Openers Tiny Moving Parts play a mix of emo and math rock which could be enjoyed by fans of early Biffy Clyro and American Football alike. In spite of being a three-piece, they managed to fill the stage with energy and charisma (aided by the size of the drummer’s fantastic moustache) and were a fantastic start to the evening.
Next up were the only UK band on the bill, Trash Boat, who seemed to still not be used to the British weather as the frontman was the only band member all night to wear a hoodie. Trash Boat are a band who have been jumping on support slots for a lot of great bands recently and the crowd seemed to really enjoy them. Their covers of “No Good” by Knuckle Puck, “Dammit” by Blink 182 and something by Black Flag seemed to really go down well.
Main support came from Toronto punk rock band, PUP. PUP play energetic, fast paced music and their stage presence really carried that energy through to the crowd, inciting claps and singalongs throughout their set of favourites such as “DVP” and “Sleep in The Heat”.
The Wonder Years started out as an easycore band (complete with synths), then became the forefathers of the modern pop-punk genre. Since inspiring hundreds of bands to create upbeat and catchy music with more serious lyrics, they seem to now be transcending the genre itself and becoming something new.
Latest offering, “No Closer to Heaven”, touches on a lot of the same themes as previous albums but the sound is slightly darker than its predecessors dealing with death, addiction and America’s gun crime.
Opening with the title track from the latest album with just an acoustic guitar and Dan “Soupy” Campbell’s voice was a nice touch and led into a set of hits from all bar their first album (which they strongly dislike) including a couple of songs from The Upsides, which many fans are upset they don’t play much from anymore.

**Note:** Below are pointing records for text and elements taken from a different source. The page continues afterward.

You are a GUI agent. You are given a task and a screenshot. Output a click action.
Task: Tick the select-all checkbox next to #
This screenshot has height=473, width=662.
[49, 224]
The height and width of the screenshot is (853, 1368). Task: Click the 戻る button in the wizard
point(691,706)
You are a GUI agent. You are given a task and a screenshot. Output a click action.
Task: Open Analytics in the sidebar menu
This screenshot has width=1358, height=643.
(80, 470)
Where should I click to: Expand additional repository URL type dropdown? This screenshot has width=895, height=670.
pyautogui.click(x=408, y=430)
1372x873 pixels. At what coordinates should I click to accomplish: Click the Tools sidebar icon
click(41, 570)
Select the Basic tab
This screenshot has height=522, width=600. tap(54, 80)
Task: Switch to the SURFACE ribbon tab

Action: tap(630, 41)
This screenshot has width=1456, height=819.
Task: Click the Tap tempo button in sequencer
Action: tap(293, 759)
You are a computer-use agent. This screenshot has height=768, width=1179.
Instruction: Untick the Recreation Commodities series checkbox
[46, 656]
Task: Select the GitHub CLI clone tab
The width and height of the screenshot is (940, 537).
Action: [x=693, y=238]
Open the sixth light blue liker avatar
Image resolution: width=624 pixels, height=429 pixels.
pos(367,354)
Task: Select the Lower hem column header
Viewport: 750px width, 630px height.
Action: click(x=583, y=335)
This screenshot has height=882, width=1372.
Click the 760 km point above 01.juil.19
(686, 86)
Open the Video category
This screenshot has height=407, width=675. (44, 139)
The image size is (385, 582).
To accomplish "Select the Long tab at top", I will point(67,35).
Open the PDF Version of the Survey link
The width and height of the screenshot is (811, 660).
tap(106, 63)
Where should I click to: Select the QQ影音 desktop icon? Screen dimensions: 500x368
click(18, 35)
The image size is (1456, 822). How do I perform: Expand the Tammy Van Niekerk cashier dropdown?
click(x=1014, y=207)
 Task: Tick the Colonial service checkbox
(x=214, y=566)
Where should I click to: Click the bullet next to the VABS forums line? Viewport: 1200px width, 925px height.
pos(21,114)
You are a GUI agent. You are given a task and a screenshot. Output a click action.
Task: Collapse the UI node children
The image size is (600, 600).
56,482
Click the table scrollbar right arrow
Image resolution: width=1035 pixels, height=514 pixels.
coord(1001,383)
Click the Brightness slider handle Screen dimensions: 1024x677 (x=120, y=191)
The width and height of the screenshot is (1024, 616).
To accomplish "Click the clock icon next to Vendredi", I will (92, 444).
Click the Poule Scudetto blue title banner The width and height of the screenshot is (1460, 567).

While the singalongs that came from these old songs were great and made it feel like a standard The Wonder Years show, it was really the newer songs such as “Cigarettes & Saints”, “I Don’t Like Who I Was Then” and “Cardinals” that really struck a chord this evening and, whilst Stylus isn’t a small venue, made it easy to picture the band in a much grander setting in the years to come.